Your instructions:
Task for the records below: please copy exactly, and only, the lines from the one containing "Instruction: Select the #DD460A color stop" to the last line, both included, leaving out the pictures.

Saved data entries:
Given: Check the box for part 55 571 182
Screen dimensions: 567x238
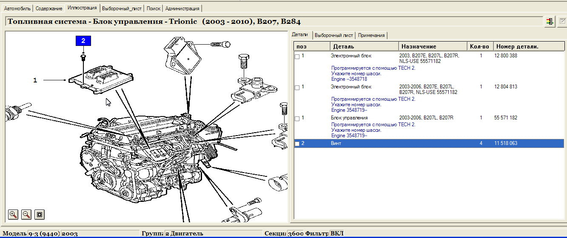Looking at the screenshot, I should 297,119.
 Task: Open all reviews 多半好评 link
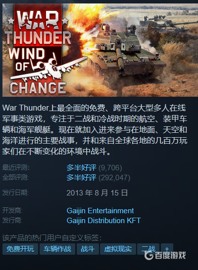[x=81, y=178]
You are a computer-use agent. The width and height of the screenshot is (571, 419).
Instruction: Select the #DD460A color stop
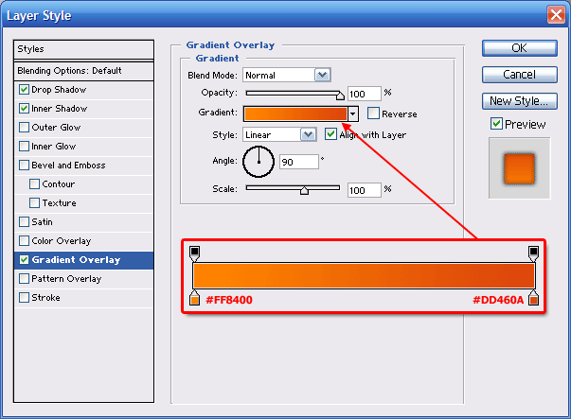pos(534,300)
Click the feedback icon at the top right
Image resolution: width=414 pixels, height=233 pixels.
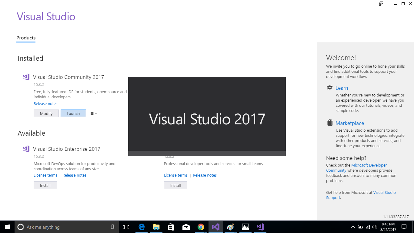(381, 4)
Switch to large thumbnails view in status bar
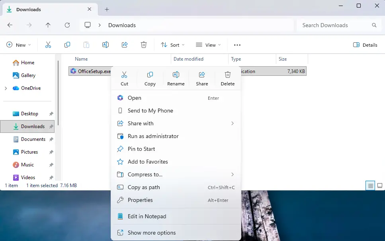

Problem solution:
Instruction: Select the #DD460A color stop
pos(534,300)
Click the feedback icon at the top right
Image resolution: width=414 pixels, height=233 pixels.
(381, 4)
Switch to large thumbnails view in status bar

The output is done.